The second economic factor is that the demand for printing is extremely sensitive to price. At the end of 90 years, each page of A4 color printed up to a dollar, the market demand is extremely narrow. In 1998, Fleming estimated that if one page of A4 color is printed down to 5 cents, the print volume will increase significantly. In 2001, after personal printing and the remaining digital advantage still failed to produce print volume, Xerox divided the price of the DocuColor iGen3 with 5 US cents for its second year, after which major manufacturers began to cut prices. The progress of monochrome digital printing, because there is no such thing as color printing, has almost replaced the traditional printing of short prints; now it is the turn of digital color printing, because the price reduction has begun to accelerate.

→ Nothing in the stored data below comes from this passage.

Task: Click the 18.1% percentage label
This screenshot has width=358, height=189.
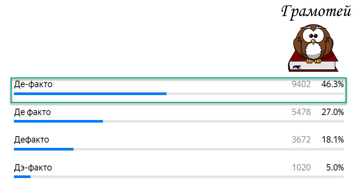Action: click(x=332, y=140)
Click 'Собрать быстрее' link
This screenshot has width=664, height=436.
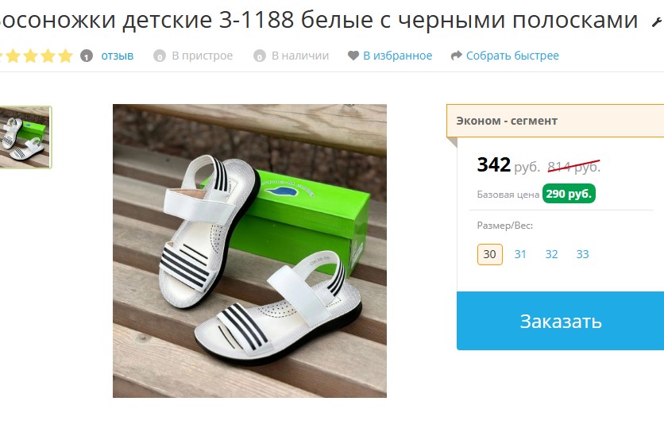point(512,56)
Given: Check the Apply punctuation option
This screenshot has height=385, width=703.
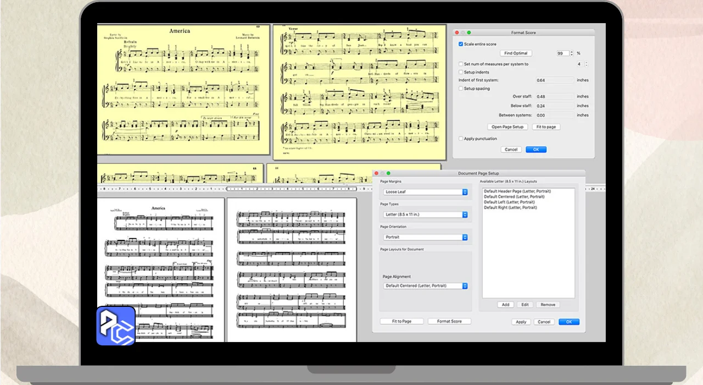Looking at the screenshot, I should (x=461, y=139).
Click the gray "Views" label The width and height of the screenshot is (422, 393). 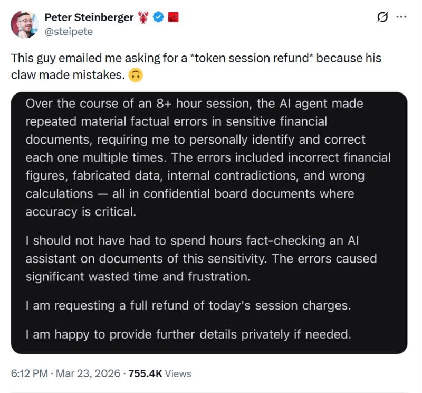178,373
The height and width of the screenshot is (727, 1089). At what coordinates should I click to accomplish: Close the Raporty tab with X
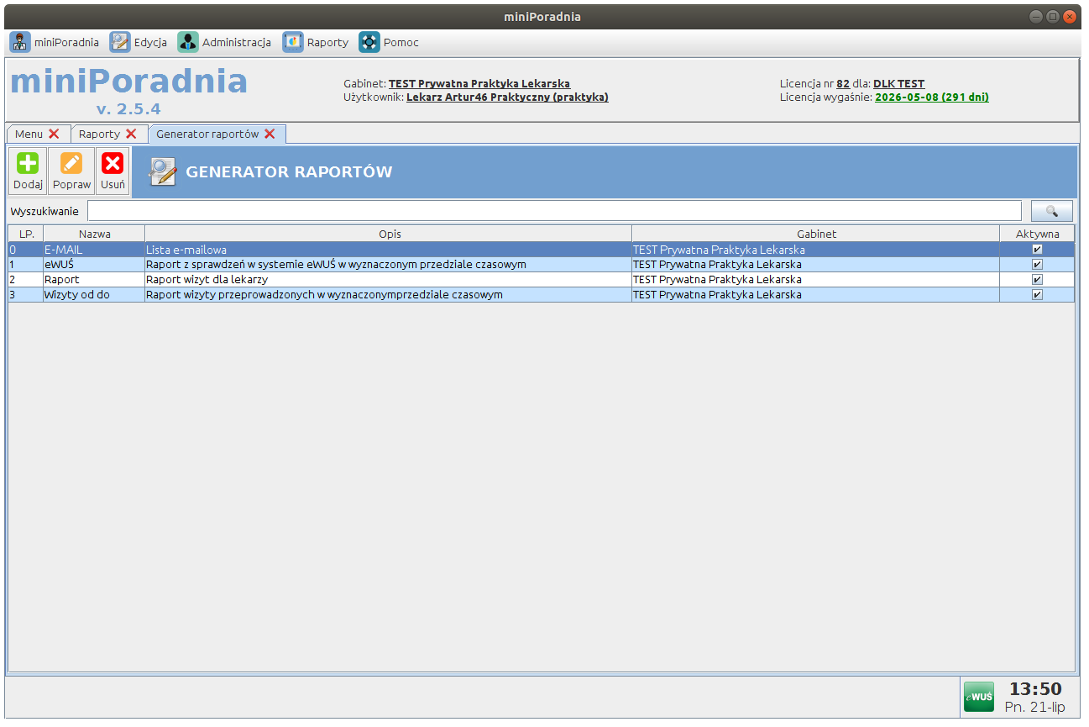(131, 134)
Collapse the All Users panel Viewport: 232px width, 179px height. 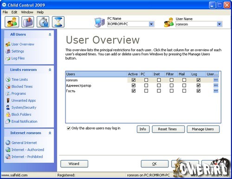(50, 34)
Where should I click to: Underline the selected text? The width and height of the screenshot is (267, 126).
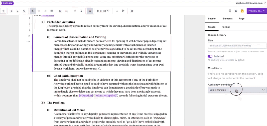24,11
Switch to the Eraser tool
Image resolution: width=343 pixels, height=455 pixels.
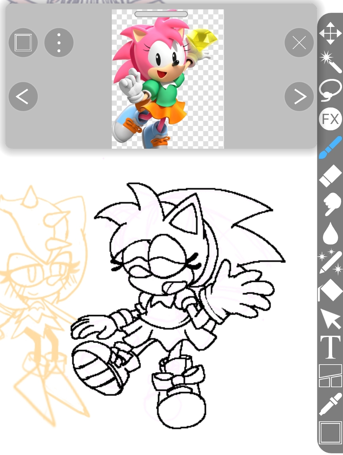[x=330, y=175]
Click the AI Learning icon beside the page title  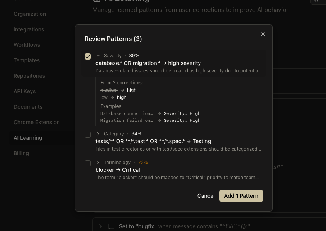pos(97,1)
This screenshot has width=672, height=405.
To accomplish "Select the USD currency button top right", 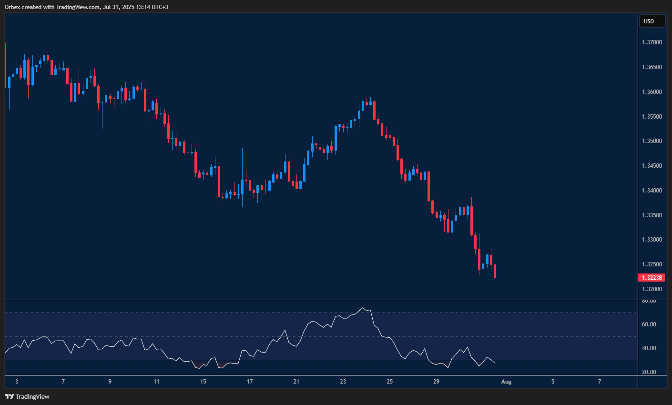I will point(652,21).
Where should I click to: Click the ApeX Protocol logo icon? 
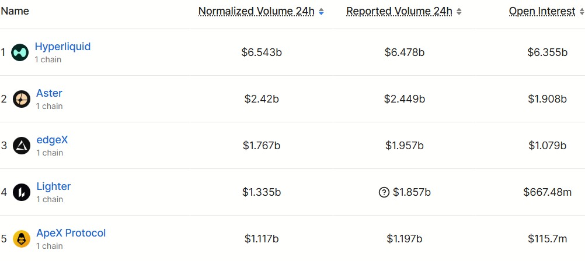click(x=21, y=238)
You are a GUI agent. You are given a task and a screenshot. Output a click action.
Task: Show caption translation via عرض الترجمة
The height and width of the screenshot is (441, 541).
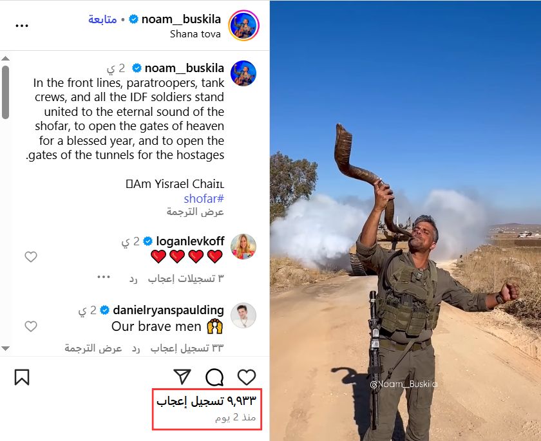click(x=195, y=212)
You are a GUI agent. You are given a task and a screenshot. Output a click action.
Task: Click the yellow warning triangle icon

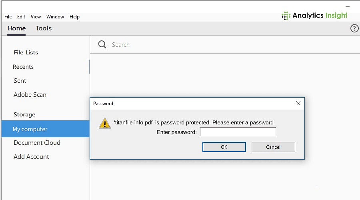pyautogui.click(x=105, y=123)
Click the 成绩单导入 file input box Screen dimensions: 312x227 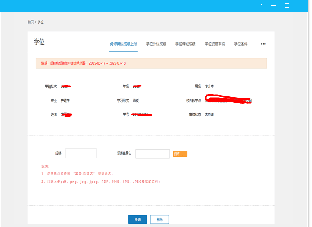click(x=152, y=154)
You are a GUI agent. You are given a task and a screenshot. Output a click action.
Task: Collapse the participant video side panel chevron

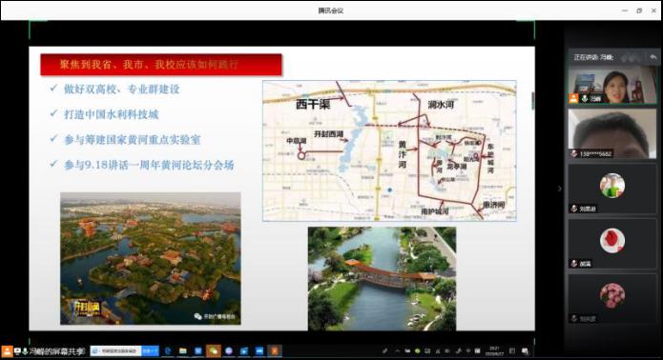pyautogui.click(x=560, y=189)
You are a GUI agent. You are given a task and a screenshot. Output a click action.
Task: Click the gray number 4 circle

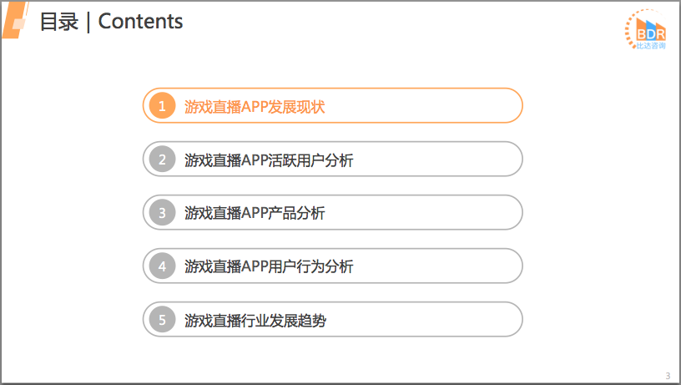pos(162,266)
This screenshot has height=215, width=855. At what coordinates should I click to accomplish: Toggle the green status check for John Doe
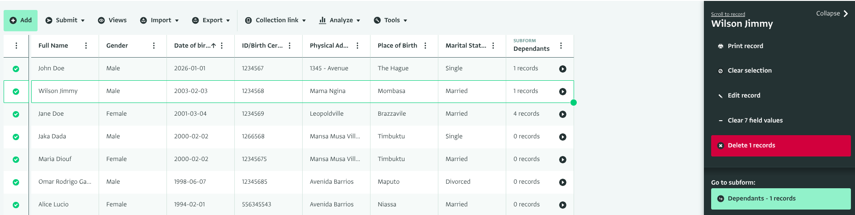(16, 69)
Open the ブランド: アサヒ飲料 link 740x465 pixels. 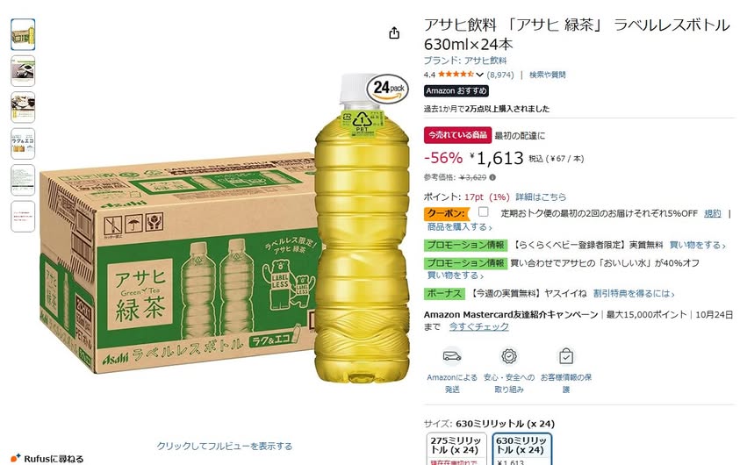click(465, 61)
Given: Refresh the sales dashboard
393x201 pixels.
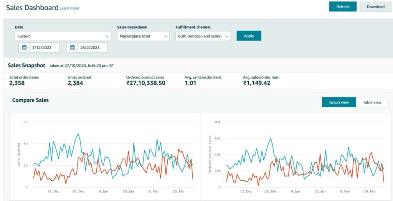Looking at the screenshot, I should point(343,7).
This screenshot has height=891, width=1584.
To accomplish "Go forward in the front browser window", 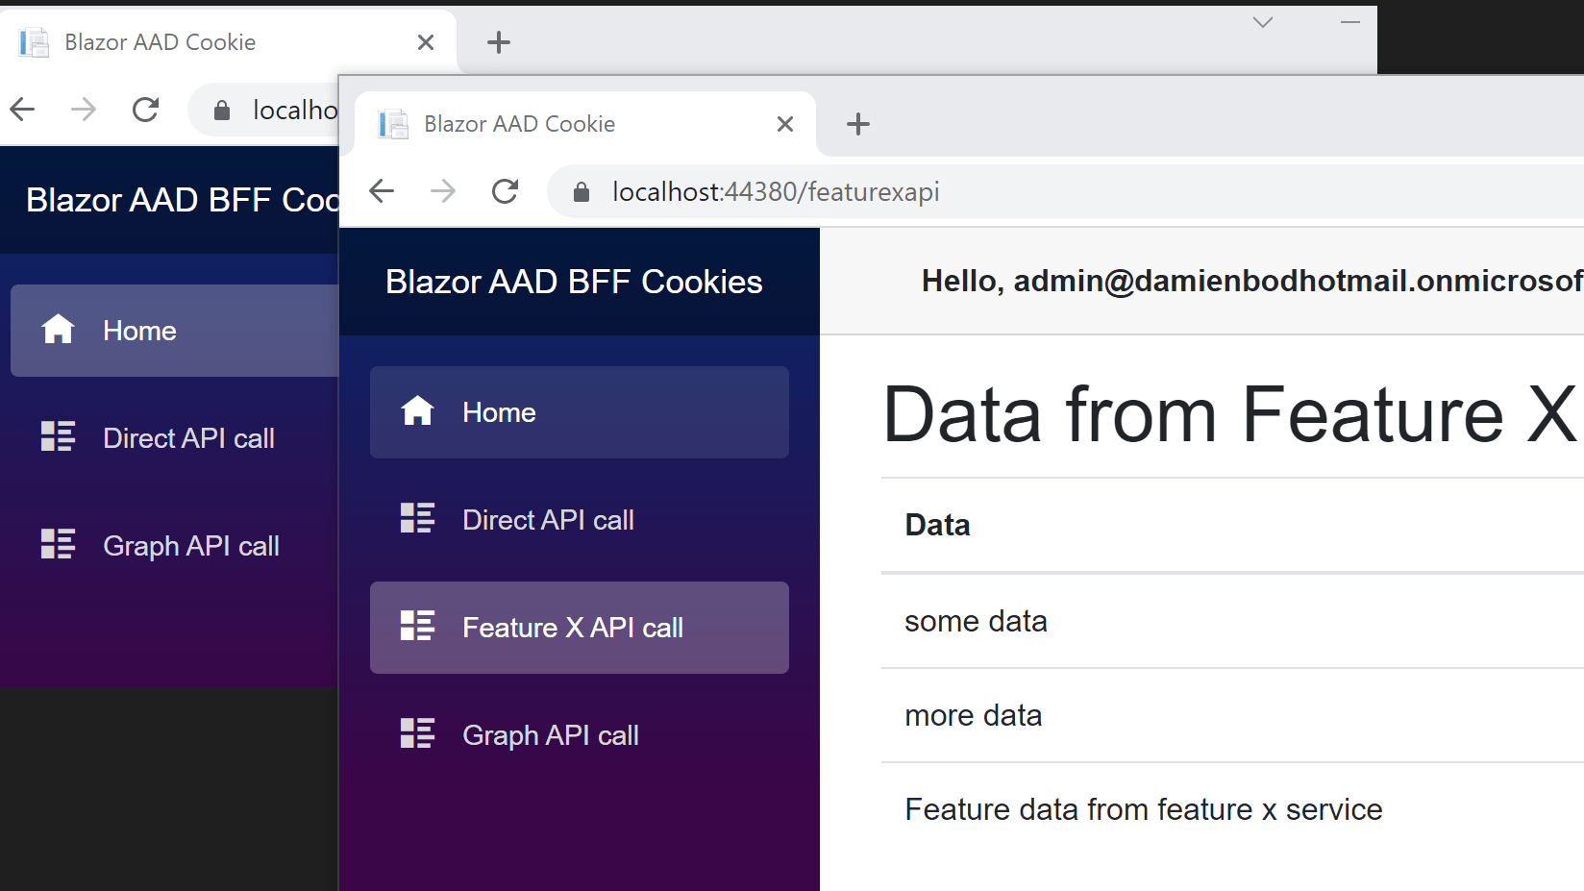I will pos(443,192).
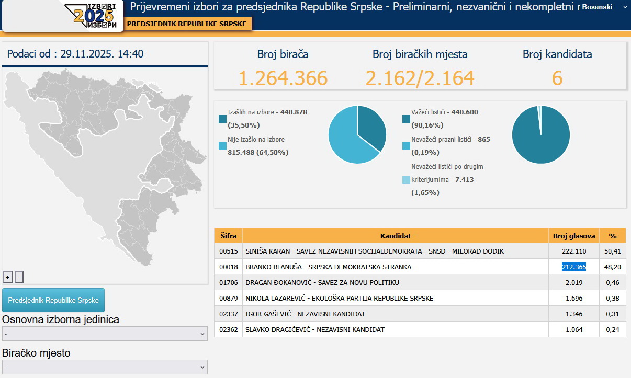Click the Broj glasova column header
Viewport: 631px width, 378px height.
[574, 236]
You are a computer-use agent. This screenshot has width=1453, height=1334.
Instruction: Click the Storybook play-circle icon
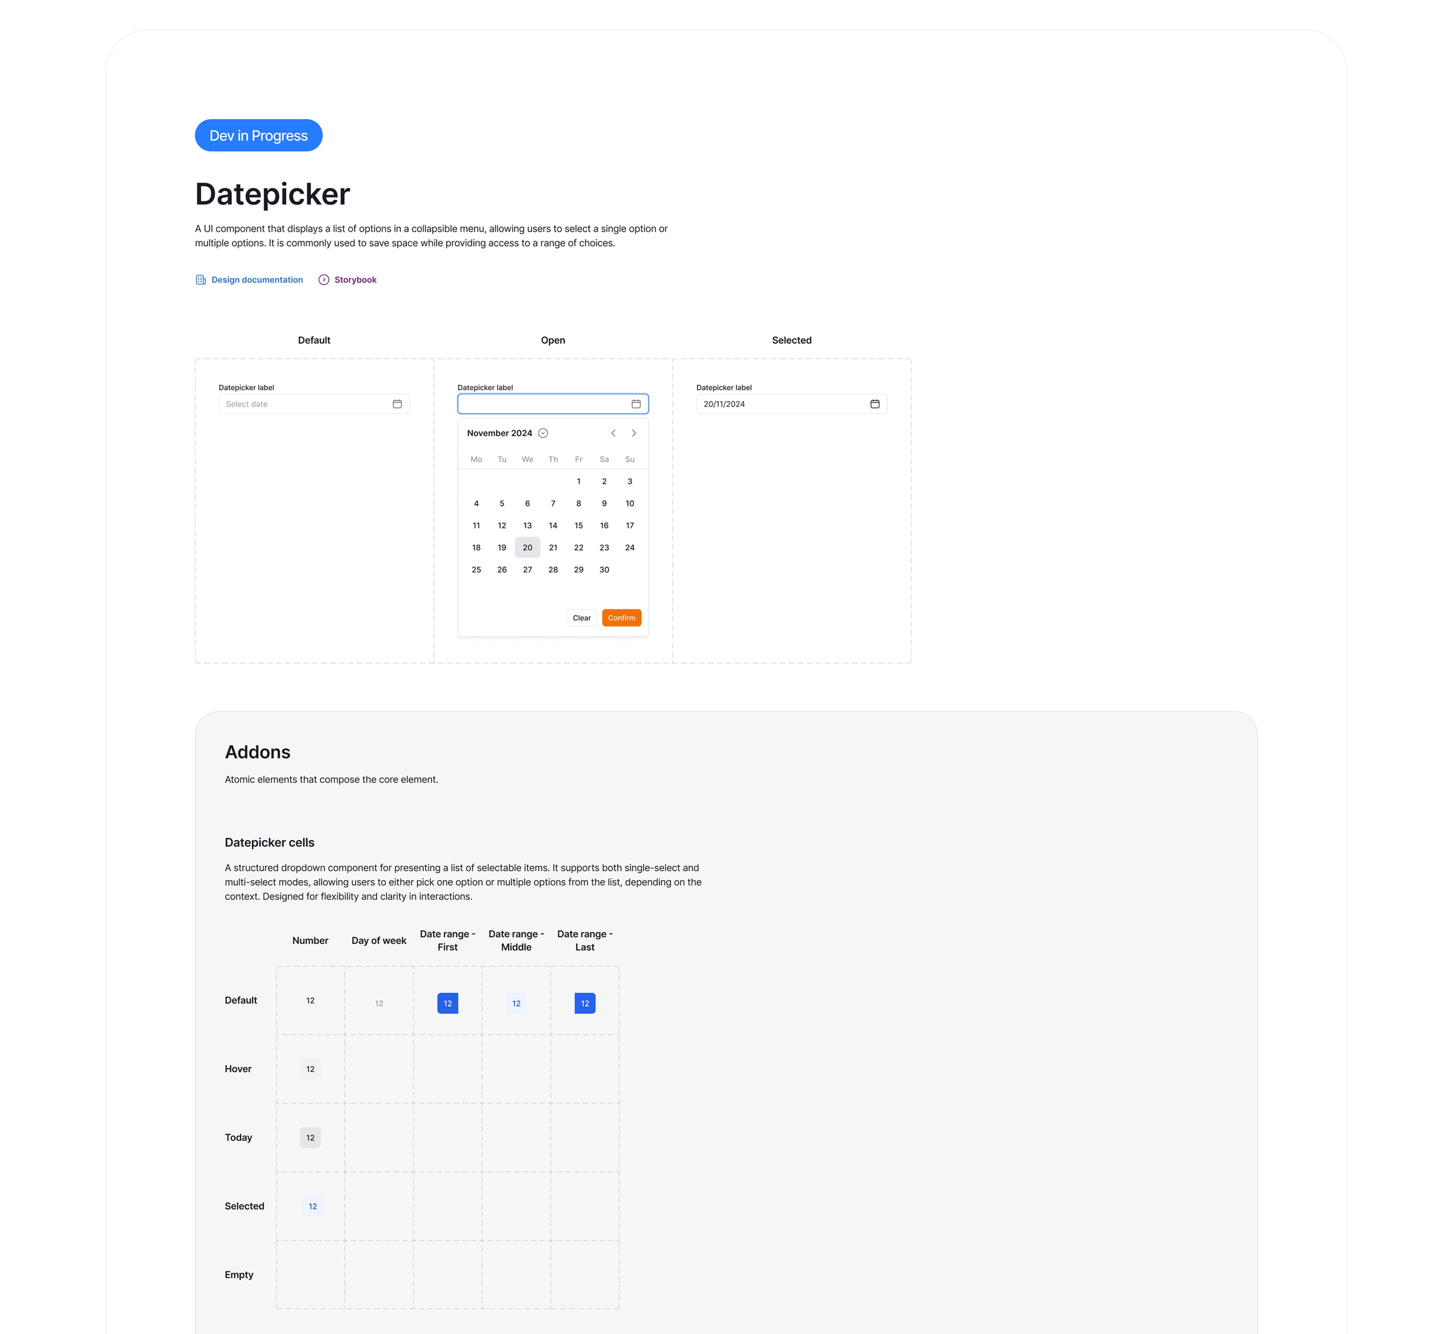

Fleming uses the theory of supply and demand of economics to divide the change in demand by the change in price to determine the price change rate (Elasticity) of the demand. If there are few choices of the available goods, the rate of change will fall, the more the selectivity, the higher the rate of change. The bigger. Digital printing competes with various traditional printing systems, so the rate of change is large and demand is highly sensitive to price. Fleming believes that market surveys conducted by means of questionnaires and statistics on the willingness to use digital printing at a certain price are not accurate. Therefore, instead of the ratio of digital printing to the total printing volume, trends can be more clearly seen. Taking statistical data as an example, the monochromatic digits for 91 years of printing are $0.013 per page A4, and the overall average printing (traditional plus digits) is $0.0023 per page; in 2002, the figure is reduced to $0.006, and the overall average changes are not significant. 0.0021 USD. The number of color figures for the year 95 is $0.31 per page, and the overall average is $0.011; the figures for 2002 are reduced to $0.08, and the overall average is $0.010.

According to Fleming's calculations, the demand for digital printing has a high rate of change of 2.8, which is more sensitive than expected. Based on this, the share of monochrome digital printing can reach 4.5% this year, and it can increase to 7.5% by 2007. As for the digital color that everyone is interested in, although the current market share is only 0.5%, the new equipment from various manufacturers gradually reduces the price to 5 cents at the “critical point,” and the output will increase rapidly. In 2007, there will be 2% of the market share.

The slow progress of digital printing has had various explanations and rhetoric over the years. Fleming explained it with basic economics, which does give people a fresh and practical feeling.